Colorado’s HB 1202 was signed into law by the governor in summer, 2009. (See our earlier post about this troubling bill). While the final version did amend some of the most troubling provisions, the law remains murky and contradictory. The rights of families to care for their own dead without hiring commercial funeral homes are preserved. In addition, nonprofit organizations that educate and support families who choose home funerals are exempt from state oversight. But as always, the devil is in the details. . .
- Nonprofit organizations—such as FCA’s chapter in Colorado, or Natural Transitions, a group that supports families who direct their own funerals—are exempt from registering with the state. This preserves their right to educate the public on how to prepare and care for their own dead privately.
- People who merely sell funeral goods, such as caskets and urns, aren’t required to undertake onerous and irrelevant mortuary training.
- Sloppy grammar leads to confusion. The law says that “a person” can’t “offer the services of” a “mortuary science practitioner” or “funeral director” unless that person is working out of a registered funeral establishment. But the next sentence says “Nor shall the funeral establishment sell or offer to sell funeral goods or funeral services to the public.” So, what’s being regulated – people or “establishments?”
- Even worse, the definition of “mortuary science practitioner” (remember, this is a category that requires registration and onerous training under the law) includes anyone who “arranges, directs, or supervises funerals, memorial services, or graveside services.” Will your preacher be cited for illegally acting as a “mortuary science practitioner?” Will a secular celebrant be charged with illegal practice for renting a room, planning a buffet, and delivering a eulogy?
The Baffling — Colorado now has the most draconian training and apprenticeship standards for funeral workers of any state.
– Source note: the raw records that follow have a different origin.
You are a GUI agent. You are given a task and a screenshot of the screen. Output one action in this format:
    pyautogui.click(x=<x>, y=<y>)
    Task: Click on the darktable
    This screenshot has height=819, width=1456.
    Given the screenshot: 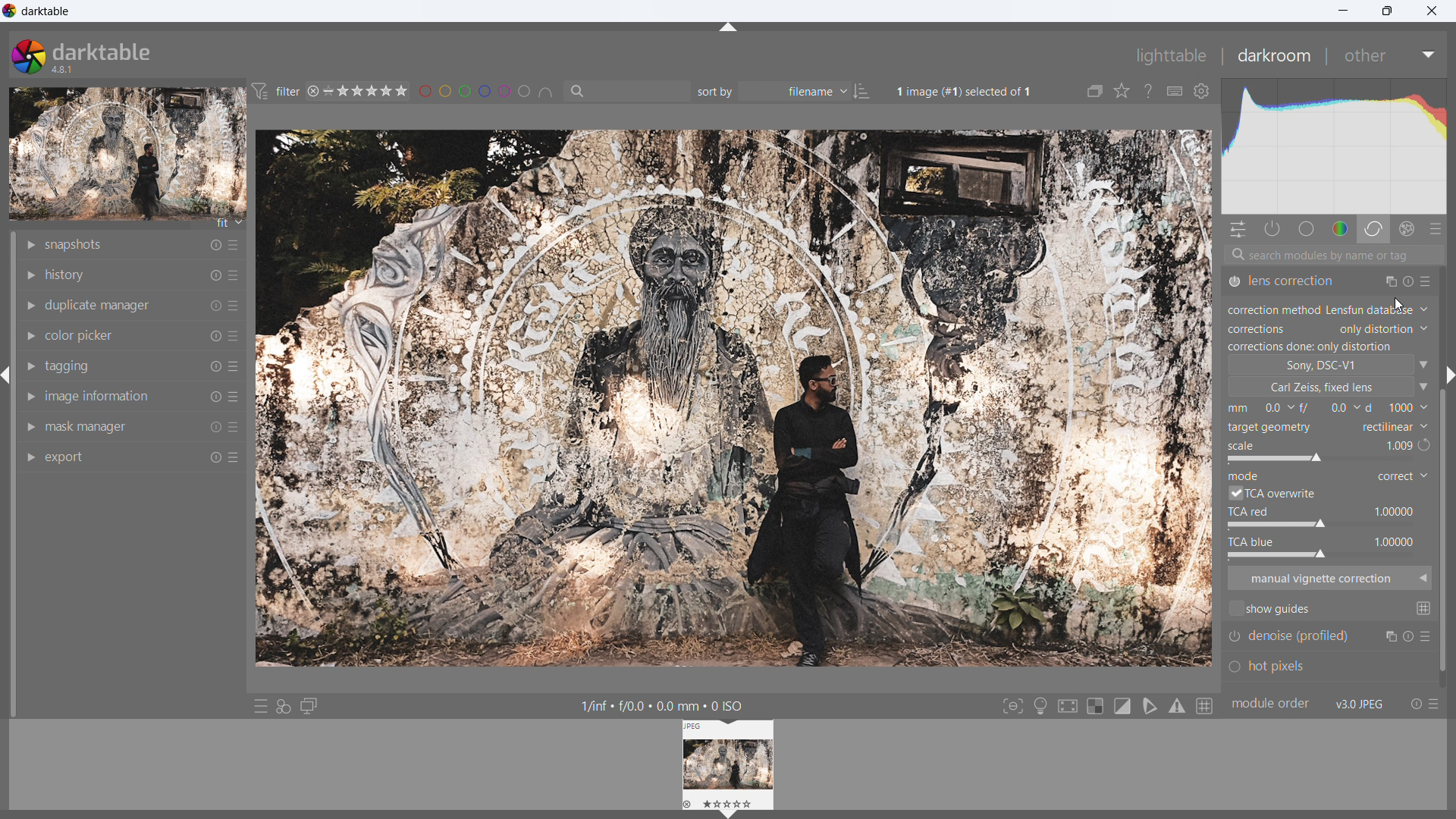 What is the action you would take?
    pyautogui.click(x=103, y=51)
Contrary to the claims of industry trade groups, these aren’t just requirements that apply to people who “represent themselves” as “having certain professional titles.” The law states that no one can offer the services of any of these professional designations without registering with the state, and the clear implication is that anyone who actually performs these services has to meet these ridiculously high standards:
- Anyone who calls himself a “mortuary science practioner” has to have at least 2,000 hours (50 weeks) practicing or interning, and has to have graduated from a mortuary school (a dubious achievement, given their low standards).
- Anyone who calls himself a funeral director must have 2,000 hours of practice or interning, and have directed 50 funerals or graveside services.
- Anyone who calls himself an embalmer must have spent 4,000 hours (almost two years!) interning, on at least 50 bodies.
- Anyone who calls himself a “cremationist” must have cremated at least 50 bodies. Um, we’re sorry to sound crude, but cremating dead people is not rocket science, and it should not take 50 attempts to learn how to turn on the crematory and pulverize the remains to return them to the family.